» Exercise description
Among the entries below, one stretch runs from the line that contains "Open the photo map location tab" through the line that contains "Where should I". Repeat that stretch exactly, ends included, and only that.

» Records for the exercise

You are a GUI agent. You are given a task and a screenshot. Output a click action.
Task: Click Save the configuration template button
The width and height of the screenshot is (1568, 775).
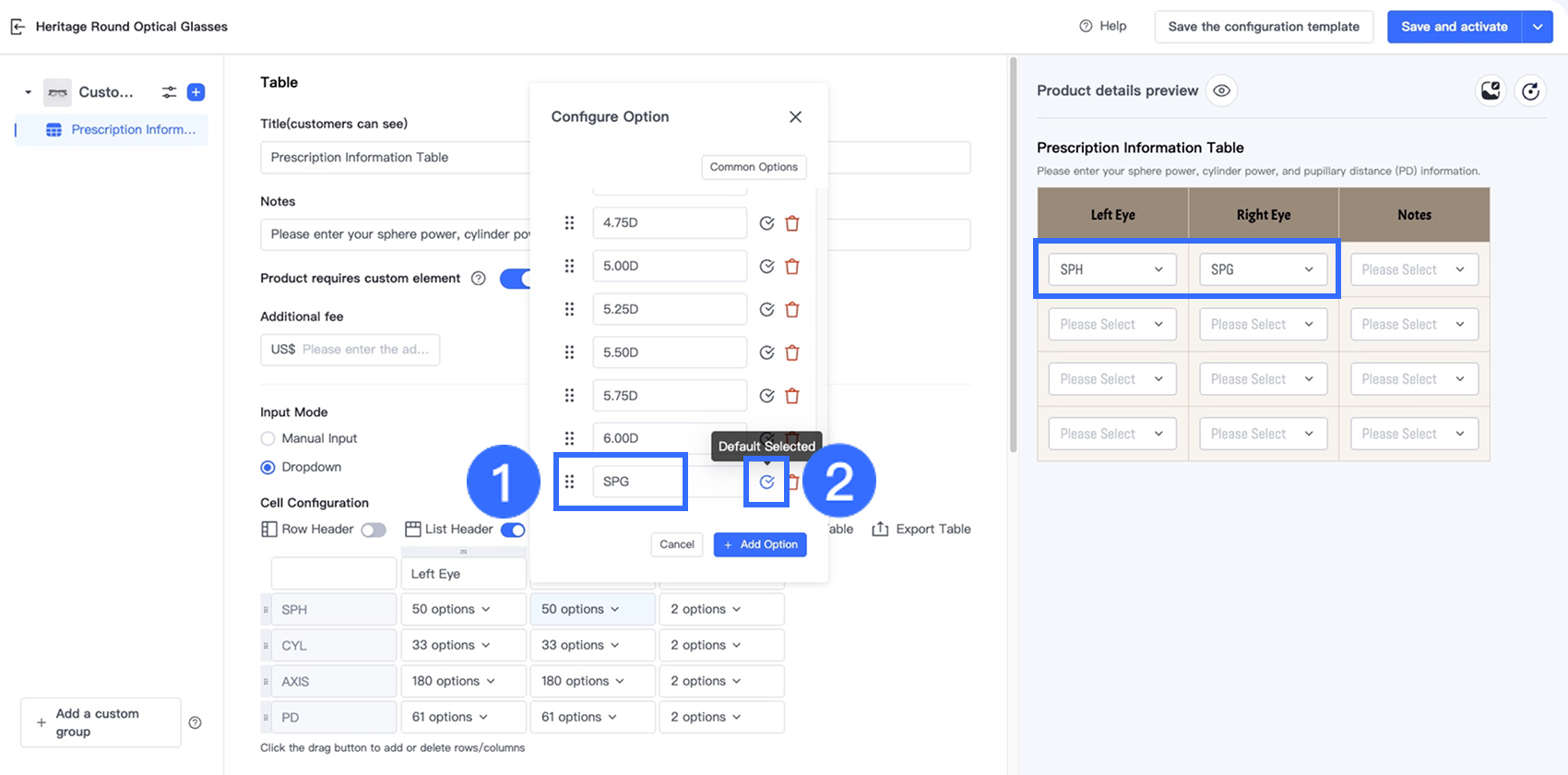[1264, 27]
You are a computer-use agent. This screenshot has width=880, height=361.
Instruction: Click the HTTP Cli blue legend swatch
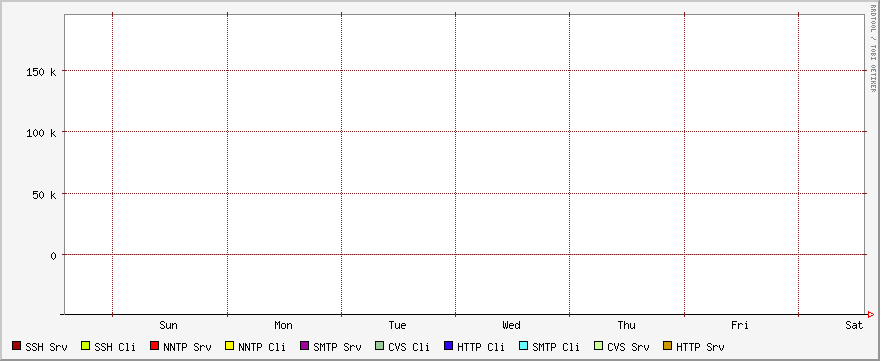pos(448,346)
--
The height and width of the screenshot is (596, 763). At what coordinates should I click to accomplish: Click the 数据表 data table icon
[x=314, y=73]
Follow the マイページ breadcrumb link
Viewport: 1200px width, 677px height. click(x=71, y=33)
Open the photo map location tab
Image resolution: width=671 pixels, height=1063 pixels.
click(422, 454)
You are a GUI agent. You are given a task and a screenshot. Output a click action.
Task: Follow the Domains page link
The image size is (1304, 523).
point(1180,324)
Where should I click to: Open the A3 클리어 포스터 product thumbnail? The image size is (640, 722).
* * *
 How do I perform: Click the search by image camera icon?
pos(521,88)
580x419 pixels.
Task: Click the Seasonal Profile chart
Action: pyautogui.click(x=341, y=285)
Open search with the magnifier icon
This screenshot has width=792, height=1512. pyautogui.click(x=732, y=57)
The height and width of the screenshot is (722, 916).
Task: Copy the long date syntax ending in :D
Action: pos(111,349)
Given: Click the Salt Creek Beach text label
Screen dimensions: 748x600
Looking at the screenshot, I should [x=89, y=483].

» Solution to this problem
Open the photo map location tab
Image resolution: width=671 pixels, height=1063 pixels.
click(422, 454)
You are a GUI agent. You are given a task and a screenshot. Output a click action.
Task: Follow the Domains page link
The image size is (1304, 523).
point(1180,324)
Where should I click to: Open the A3 클리어 포스터 product thumbnail? The image size is (640, 722).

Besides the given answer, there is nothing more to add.